Recovery – Two Steps Forwards, One Step Back.

Today’s post is extra special as it features some wise words from the lovely Lucy who, if you’re a relatively new follower you might not know but she’s actually the co-founder of Recover Your Life Back – we met in hospital in 2014 and have been friends since.

Lucy wanted to talk today* something I think is a really important – how it’s okay to still be upset and find things triggering even if you consider yourself recovered from your eating disorder and so on that note – take it away!

*actually she wanted to talk about it over a month ago but I have a memory like a sieve at the minute and completely forgot until this week… (Sorry!)

“I can now say that I am fully recovered from Anorexia which is amazing, but I would like to address a misconception that comes along with this.
What prompted me to write about this misconception is something that happened to me yesterday. I saw a friend from my old hospital who I met nearly 4 years ago and I saw that she wasn’t doing too well; she was struggling really badly with her eating disorder. Seeing someone else stuck in a way that once affected me so badly acted as a trigger and made me think about my own past experiences. I felt embarrassed, guilty and like a fake for it affecting me. Why should seeing someone who’s ill upset me when I’m not struggling anymore?
It is a common belief that if you’re recovered then you’re not allowed to struggle, but this is simply not true. People without mental illness get upset by things they see, how they look, and how they think others perceive them; it’s totally normal!
I just wanted to write this as a reminder that having down days does not make you a fake or a failure or your progress invalid. You should be proud of all you’ve accomplished and continue to live life to the full.”

Lucy is completely right, you should never be made to feel guilty for not struggling – mental illnesses, especially eating disorders, can be incredibly competitive but in those moments it’s important to ask yourself what exactly you’re competing against. You might think that the answer to that is another person but in actuality it’s another illness. An illness that wants you to get worse and not so that you feel better in yourself, no. An illness that wants you dead. I know that that sounds incredibly melodramatic but it’s the truth.

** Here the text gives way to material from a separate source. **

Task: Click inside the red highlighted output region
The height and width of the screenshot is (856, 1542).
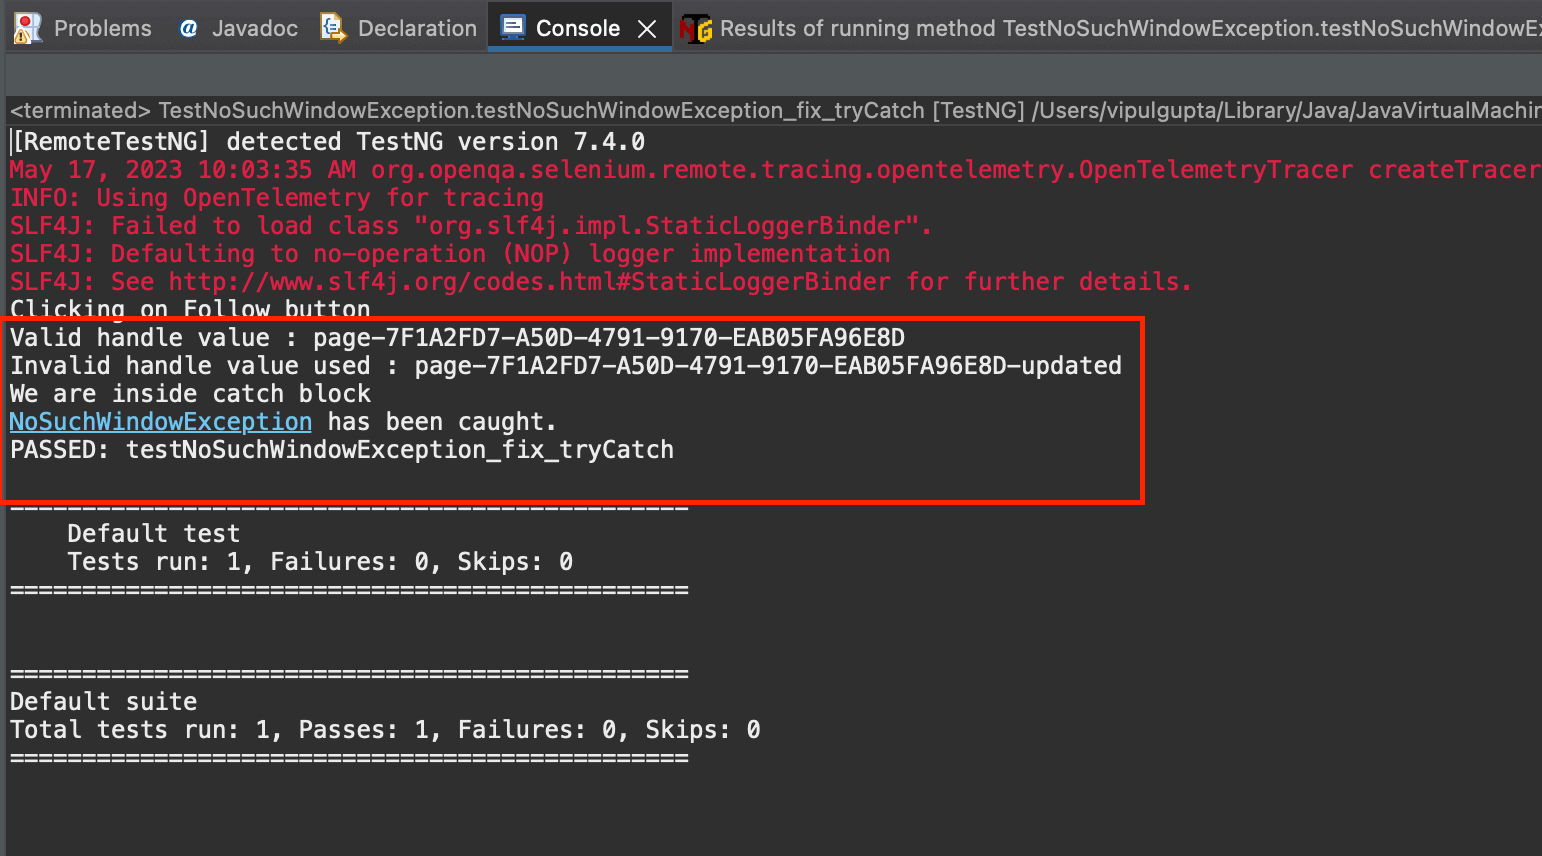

Image result for recovery lineSo in those moments when you feel that competitive voice pipe up, for starters you can tell it to F*CK RIGHT OFF, but then you should remind yourself that we’re all only human and so things will upset us from time to time, it’s inevitable unfortunately. And that may cause you to doubt thing but that in no way takes away from the fact that you’ve done amazingly to get to where you are. And it also doesn’t mean that you’re not allowed to take steps backwards every now and then – just as long as you pick yourself back up again in the end.